Two weeks ago, I saw a preview screening of “The Artist” with my sister-in-law, and my initial response was luke-warm. My expectations for the film were admittedly quite high (as an avid film fan, I had perhaps read too much praise prior to going into the theatre!) I immediately admired the acting, the cinematography, and the wonderful score, but the story/characters themselves felt hopelessly dated. I enjoyed it purely as an homage to the earlier days of cinema–but wrote it off as somewhat irrelevant to my personal experience.
I couldn’t have been more wrong.
Michel Hazanavicius has employed the medium of silent film to portray an industry undergoing revolutionary changes and a man who stands in denial of progress because ‘he is an Artist’! He need not TALK to be understood, and feels that no further generosity should be required of him in ‘making way for the young’. In his mind, the era of ‘talkies’ is but a passing phase, and his talent and fame will sustain him beyond a fad that threatens to annihilate the true artistry of cinema. As he brazenly produces films for which there is no longer an audience, and comes to grips with the truth that his appeal has been relegated to older generations of moviegoers, his conclusion mirrors my own: our pride lurks beneath the excuses we offer for our failure to adapt, and ultimately, impedes our growth.

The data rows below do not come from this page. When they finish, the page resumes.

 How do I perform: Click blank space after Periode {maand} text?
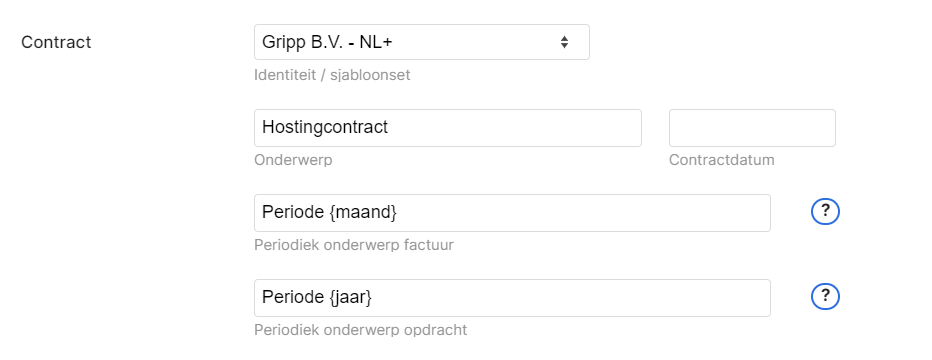(582, 213)
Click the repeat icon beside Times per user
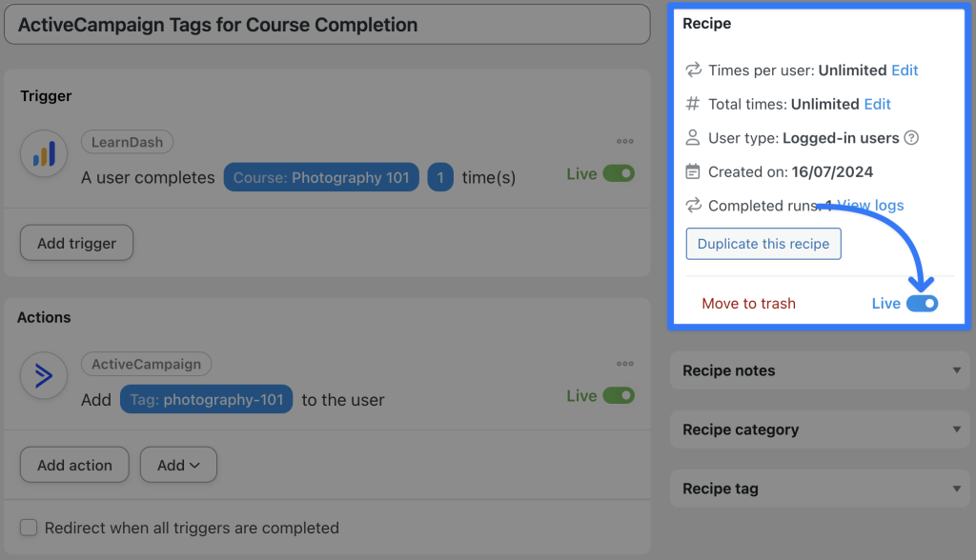976x560 pixels. 693,70
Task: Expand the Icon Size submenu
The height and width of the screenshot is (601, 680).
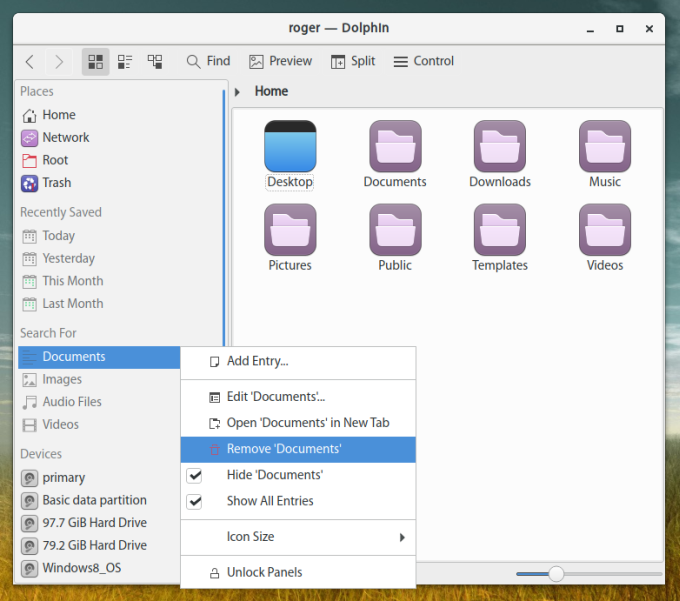Action: (x=300, y=537)
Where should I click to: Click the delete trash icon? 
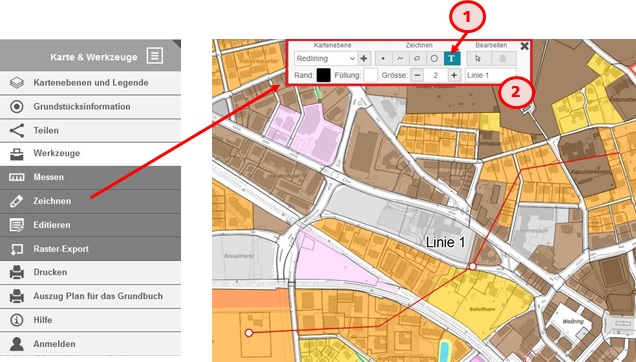coord(503,58)
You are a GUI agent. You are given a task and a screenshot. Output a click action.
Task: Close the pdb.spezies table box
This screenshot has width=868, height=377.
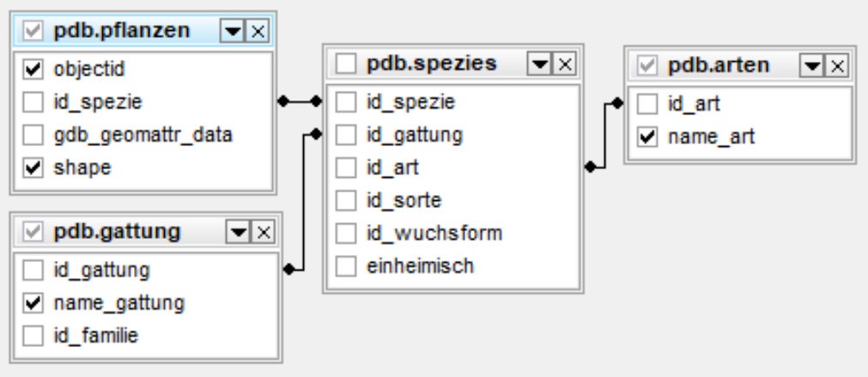(563, 64)
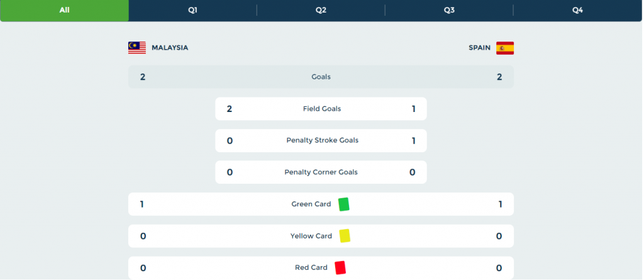Click the yellow card icon
Screen dimensions: 644x280
345,236
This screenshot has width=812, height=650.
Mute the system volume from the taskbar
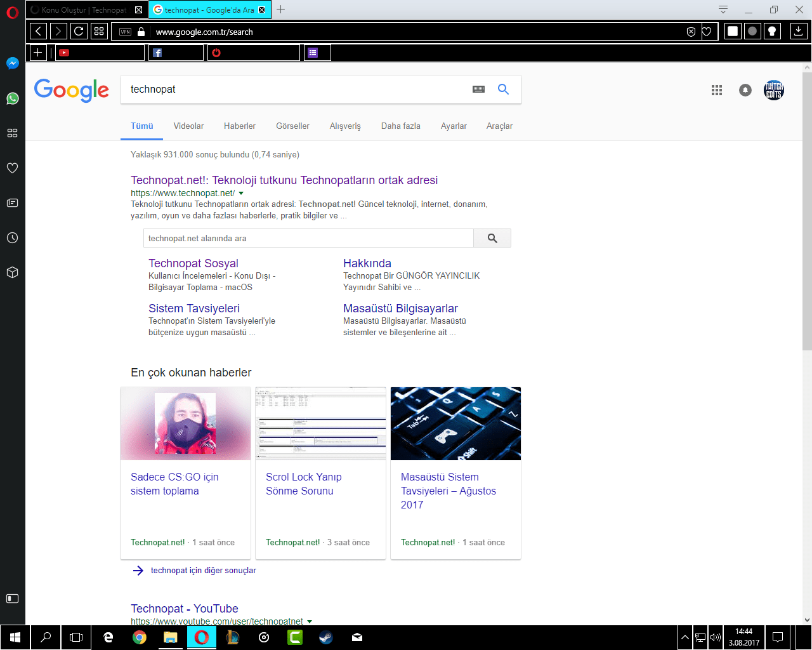tap(716, 637)
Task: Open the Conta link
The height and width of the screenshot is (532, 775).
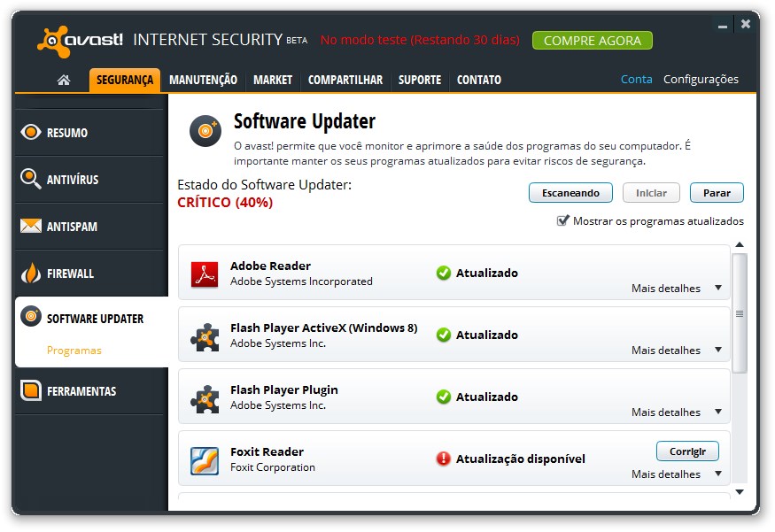Action: click(x=636, y=79)
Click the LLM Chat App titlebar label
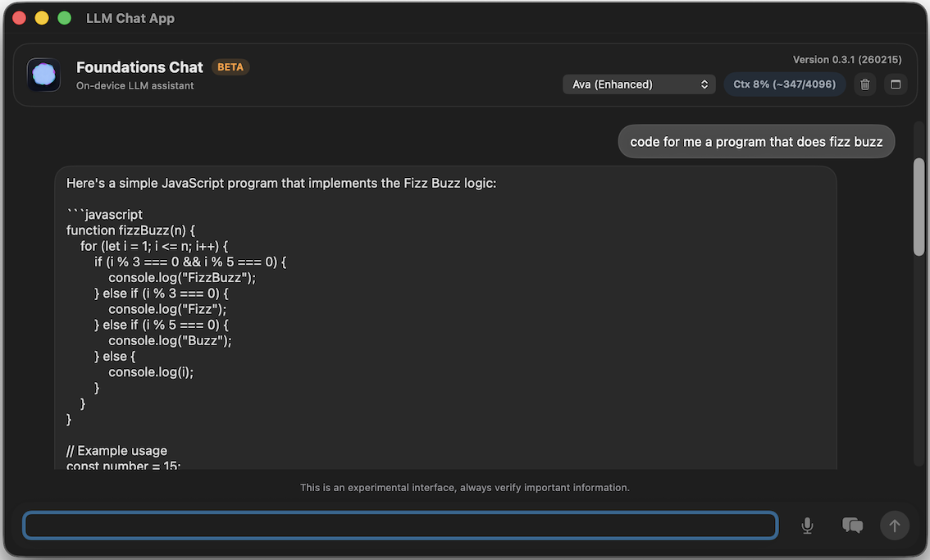930x560 pixels. (130, 17)

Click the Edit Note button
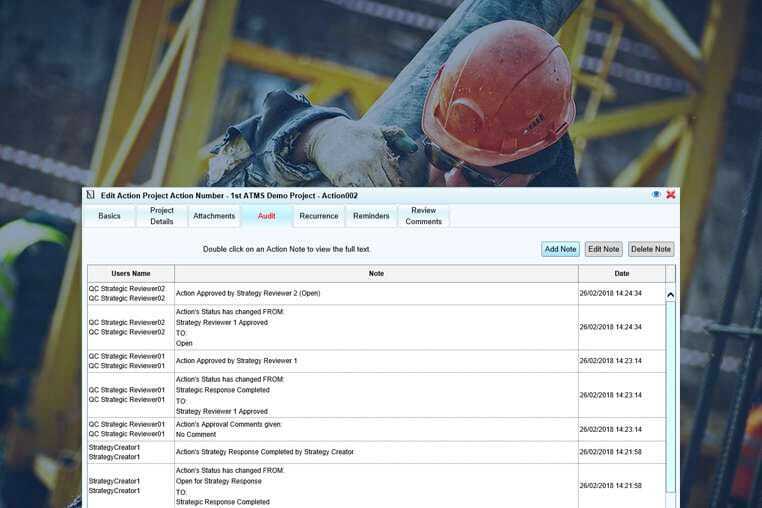coord(603,249)
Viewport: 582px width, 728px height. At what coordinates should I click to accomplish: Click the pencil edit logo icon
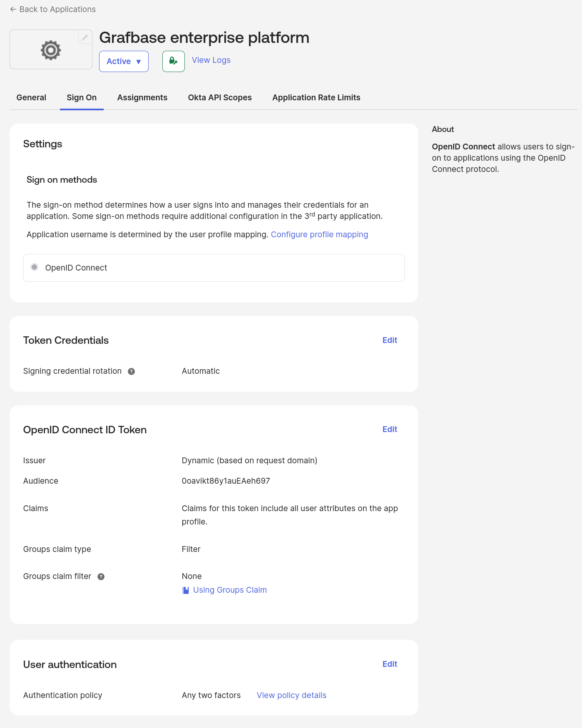pyautogui.click(x=85, y=37)
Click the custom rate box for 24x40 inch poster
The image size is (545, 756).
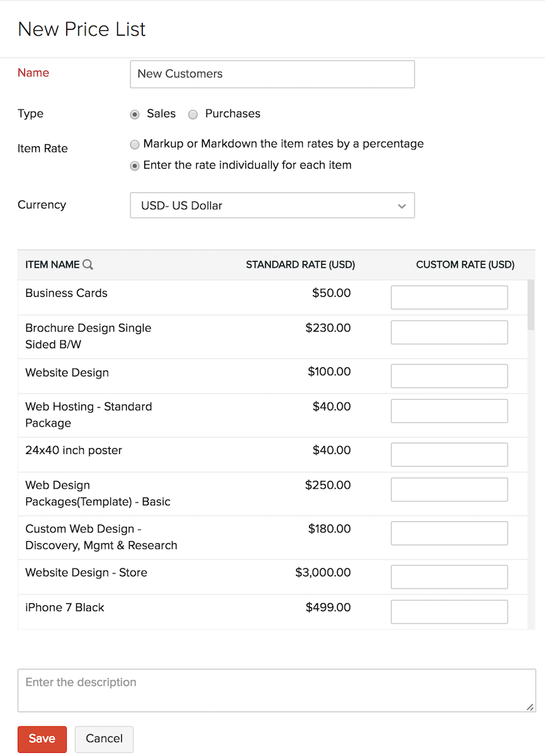click(449, 454)
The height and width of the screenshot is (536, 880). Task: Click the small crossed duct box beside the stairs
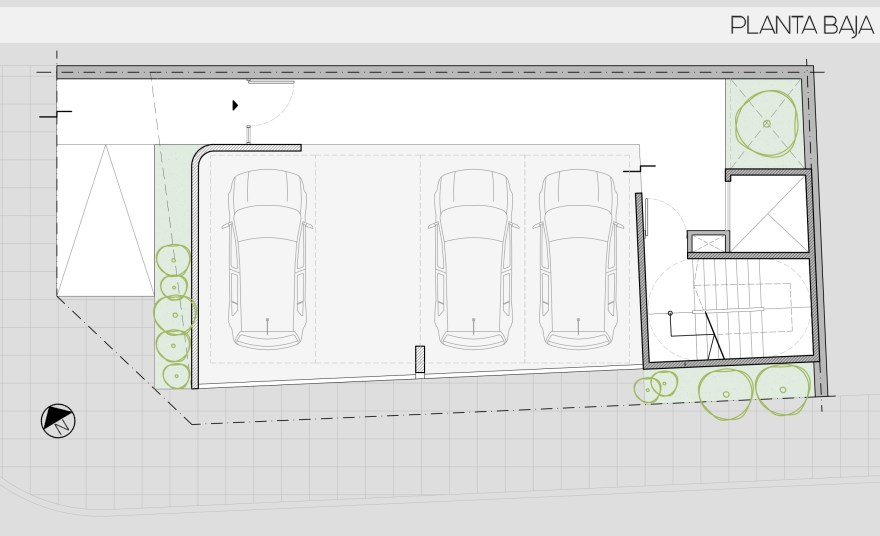tap(708, 241)
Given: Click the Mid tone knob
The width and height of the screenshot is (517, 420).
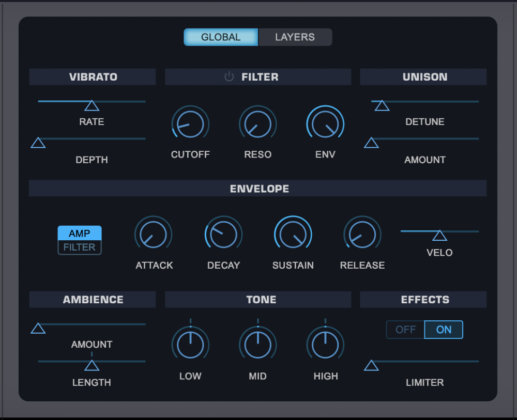Looking at the screenshot, I should tap(257, 345).
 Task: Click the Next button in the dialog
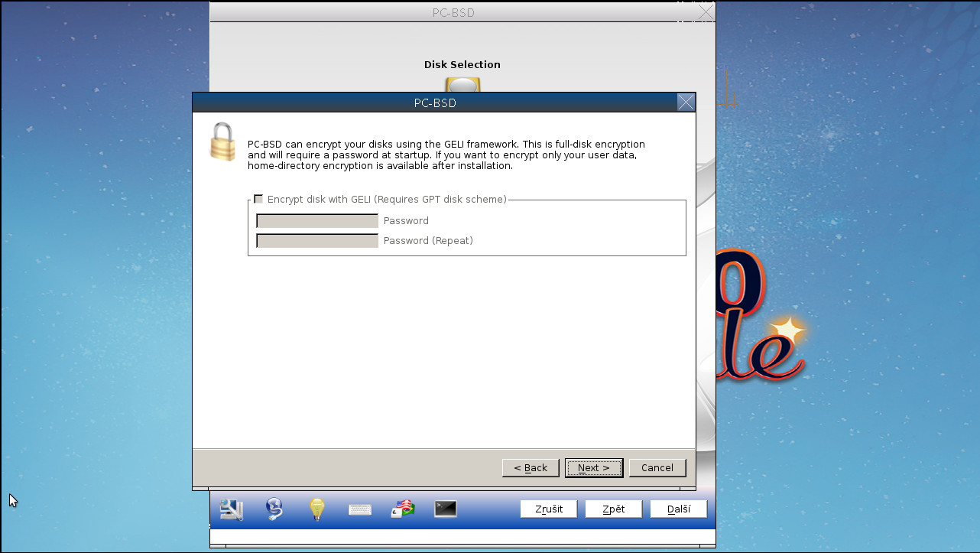(x=594, y=467)
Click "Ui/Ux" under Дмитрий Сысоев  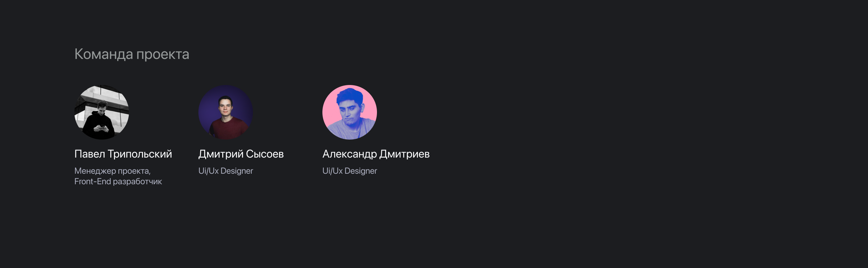(209, 171)
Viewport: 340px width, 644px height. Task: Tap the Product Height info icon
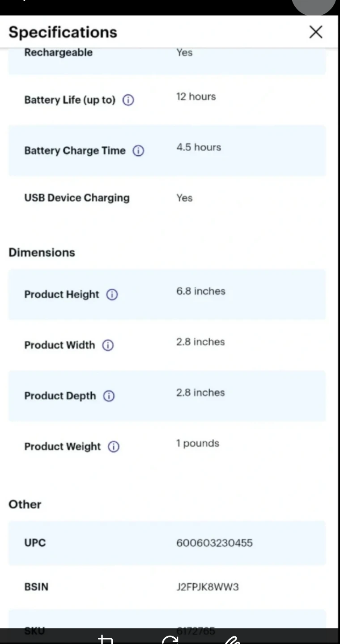(112, 295)

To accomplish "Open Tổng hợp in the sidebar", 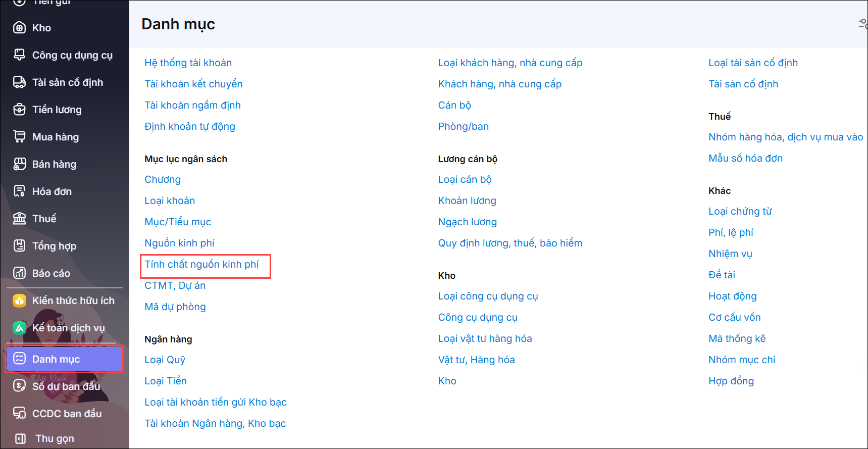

In 2011, we witnessed the fall and/or death of many proud dictators. We continued to weather the after-effects of a financial crisis that analysts now agree could have been avoided if, as a society, we weren’t so intent upon buying with credit and living lavish lifestyles beyond our means. Whether or not you agree with its methods, the ‘Occupy Movement‘ took aim at inequality and corruption–two pervasive social problems that stem from the pursuit of power and the sordid lengths to which many are willing to go in order to preserve the power they possess. It is not my place to pass judgment on anyone involved in such things, or to be so naively idealistic as to suggest that we eradicate pride altogether, and thus, solve all of the world’s problems. I can only examine my own life.
As I do so at the dawn of another new year, I can’t help but identify the missed opportunities, the relationships forfeited, and the stubbornness that has occasionally characterized my decision-making over the past year. Without a doubt, I consider myself to be open-minded, highly motivated to advance my career and serve my family, and sincere in my encounters with others. I’m succeeding in many ways, but am I generous with my time? Do I always follow through with the promises I make? Am I willing to stomach the discomfort and embrace the changes happening around me and in spite of me? In 2012, I am committed to do all that I can to receive the grace and summon the will to act differently when pride comes knocking.
It’s simultaneously humiliating and liberating to publish on a public website such thoughts and admissions concerning my own pride. I guess I feel no shame in revealing to a supportive community that I have weaknesses and I am committed to self-improvement. Is this not really the function of all our annual sharing of ‘resolutions’? We secretly crave accountability and relish the opportunity to step boldly into a new year, declaring our intention to pursue collective and individual growth!
Naturally, we need not surrender who we are in the quest to be better. Be it the ever-evolving medium of film, our habits in our workplaces, our parenting styles, or the ways in which we relate to those we care about most, the old and the new will inevitably co-exist. Hazanavicius’ artist may be correct to assert that it’s not always what we say that counts, but we submit ourselves to folly if, by extension, we choose not to speak at all!